The above 3-step forms a "suspicious" pattern according to a company policy or high-risk behavior pattern, and from the IT admin's perspective, such activities logged in log-file and modeled in the graph can form a sub-graph containing follow nodes/edges:
- Computer (device-id)
- User (user-id)
- User Activity (log-in w/ session-id and timestamp)
- User Activity (disk-insertion)
- User Activity (file-copying)
- Disk Insertion follows Log-in
- File Copying follows Disk Insertion.
The pattern to be found against all the user sessions and activities in a certain period of time is as easy as this:
- Finding a ring that has the user doing disk-insertion followed by file-copying, the minimum of 3 nodes forming a triangle (if you visualize that!) is a typical pattern-matched.
- This is a typical template-based pattern-matching graph query, assuming that the graph dataset is constantly updated with real-time data ingestion of monitored user activities from the log system.
Please refer to other Ultipa Graph documents for insights, namely:
- UltipaQuery Language Handbook v2.x
- Ultipa Manager Handbook v2.x
- The Evolution of Graph Data Structures (03/2020)
- The Specific Evaluation of Graph Query Languages (03/202)
Real-time Fraud Detection in Insurance (Left Flow)
On-demand Personalized Insurance Recommendation (Right Flow)
In the above diagram, there are two scenarios illustrated, they are:
- Real-time Fraud Detection (Payout Validation)
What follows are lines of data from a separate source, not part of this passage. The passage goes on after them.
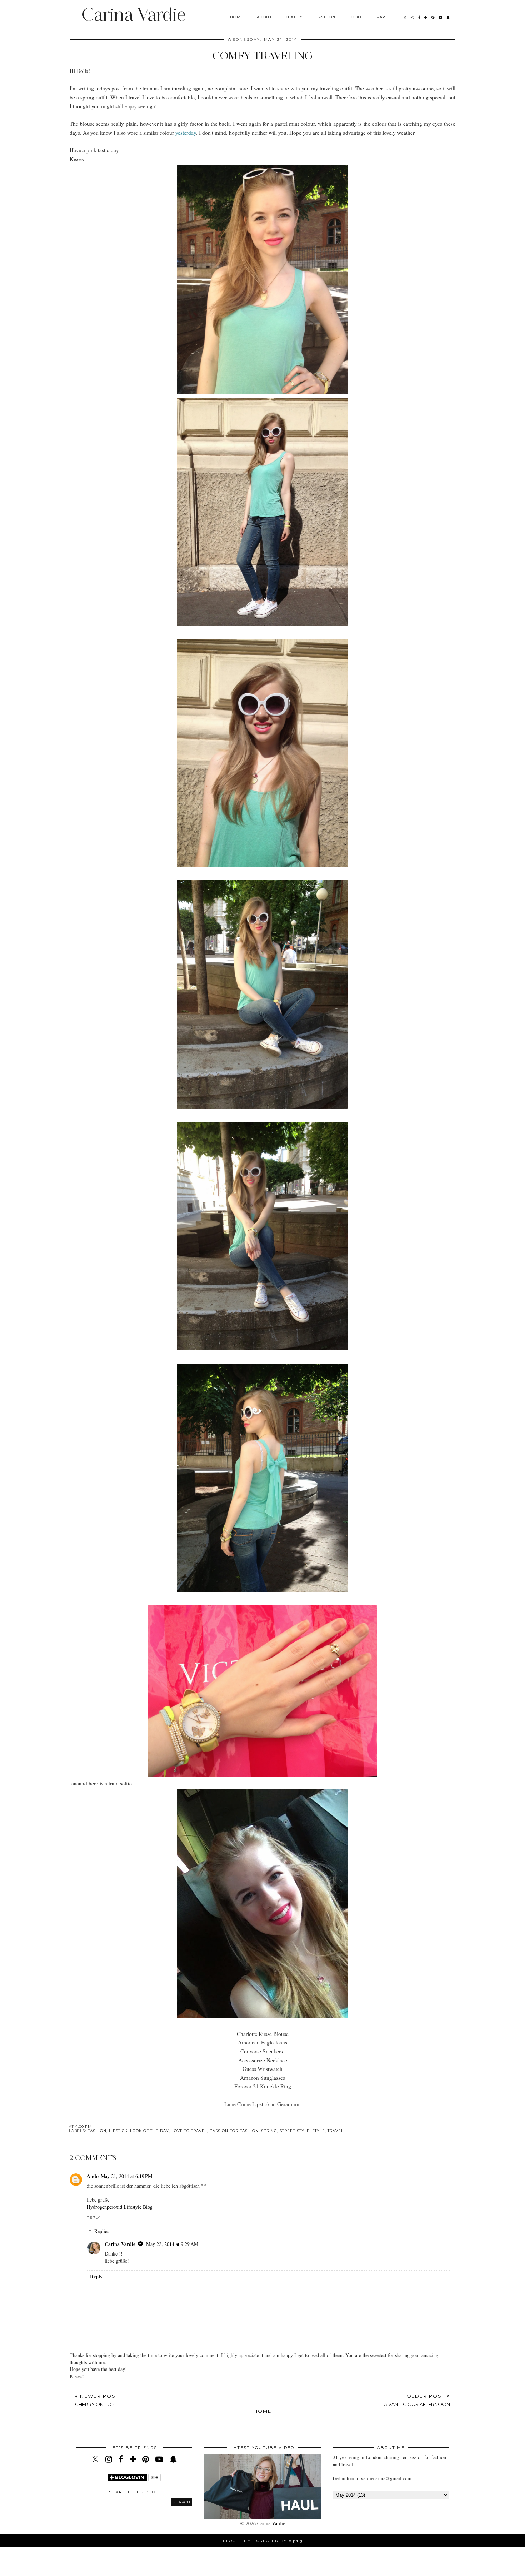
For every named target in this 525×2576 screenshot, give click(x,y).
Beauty (293, 17)
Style (318, 2130)
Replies (101, 2231)
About (264, 17)
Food (355, 17)
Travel (382, 17)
- Real-time On-demand Personalized Insurance
During the insurance pay-out process, a key thing to validate is to check the possibility of this case being a fraud one, so fraud detection is a must-have. Traditionally this can be a lengthy offline process that takes some agent quite some time (hours if not days or weeks) to process the case by looking into various documents, supporting materials, and with the advent of digital transformation, lots of contents are being structured and loaded into siloed systems, and these siloed systems (mostly are databases) can subjugate data into Ultipa Graph for network analytics:
- Calculating in the graph for the case holder's connection with known blacklist entities --- factors to consider including, but not limited to, shorter distance means higher risk of fraud (long-distance or no-connection at all means lower to no risk of being a fraud case), forming a ring or sharing something in common with known suspicious or blacklisted accounts.
Another scenario that has great monetization potential is for personalized insurance, a user submitting a request for on-demand insurance, very similar to the process of fin-tech online load application, only that insurance case may be more complicated with the concept of EMR (Electronic Medical Record) and EHR (H stands for Health), and this also constitutes a network-analytics case, and graph database is naturally built to facilitate such kind of inter-data-entity connections search problem:
- Given a person's data such as basic info, EMR, EHR, family contacts, income, and other factors to model everything into a dynamic graph and to calculate the risk and benefits of offering assorted medical insurance (i.e., Major Disease Insurance Coverage that covers specific types of diseases), by assigning weights to each relationship that are pertinent to the overall weight contributing to the final recommendations, it's possible to subjugate the results in real-time.